Data for review >>
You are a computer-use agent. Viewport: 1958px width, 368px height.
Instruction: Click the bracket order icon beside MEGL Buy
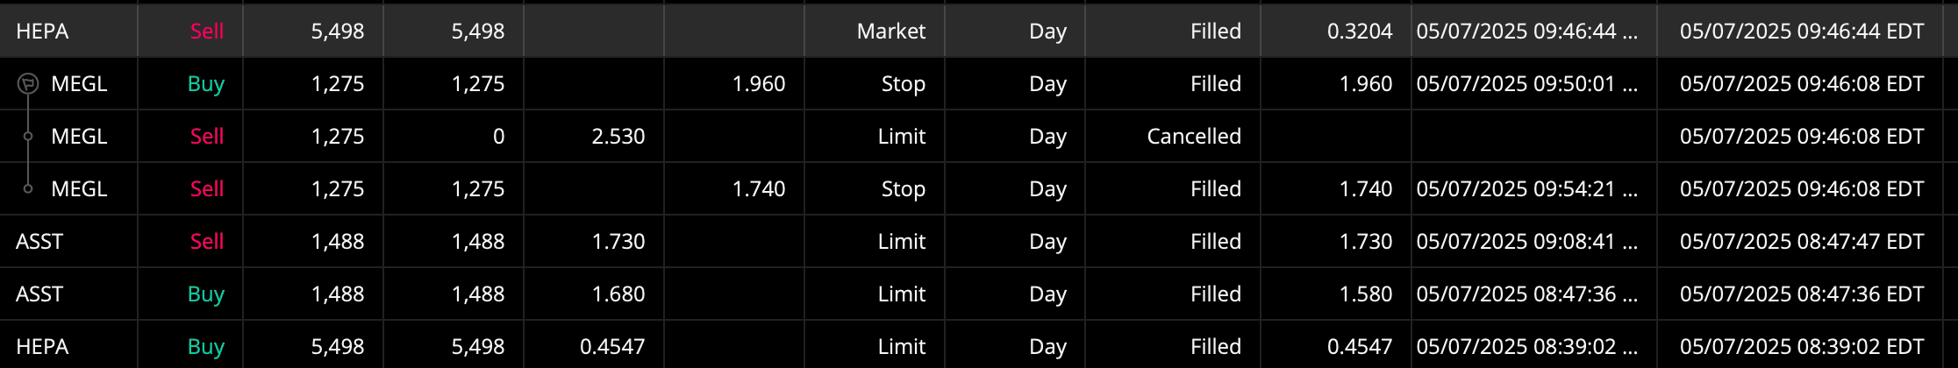(x=28, y=83)
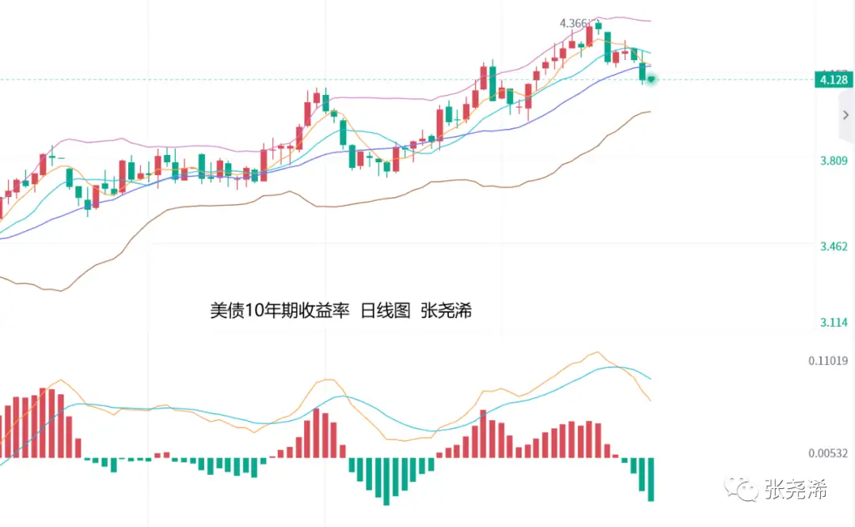Click the green 4.128 current price tag
This screenshot has height=527, width=855.
point(833,79)
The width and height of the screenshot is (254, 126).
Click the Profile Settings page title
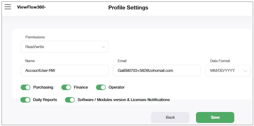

The task >> Without any pictures, output the entries above exactly as they appear.

Written reply >>
You are a computer-use agent. Viewport: 1958px width, 368px height.
Instruction: Click the bracket order icon beside MEGL Buy
(x=28, y=83)
Click the green 4.128 current price tag
This screenshot has height=527, width=855.
point(833,79)
The width and height of the screenshot is (254, 126).
Click the Profile Settings page title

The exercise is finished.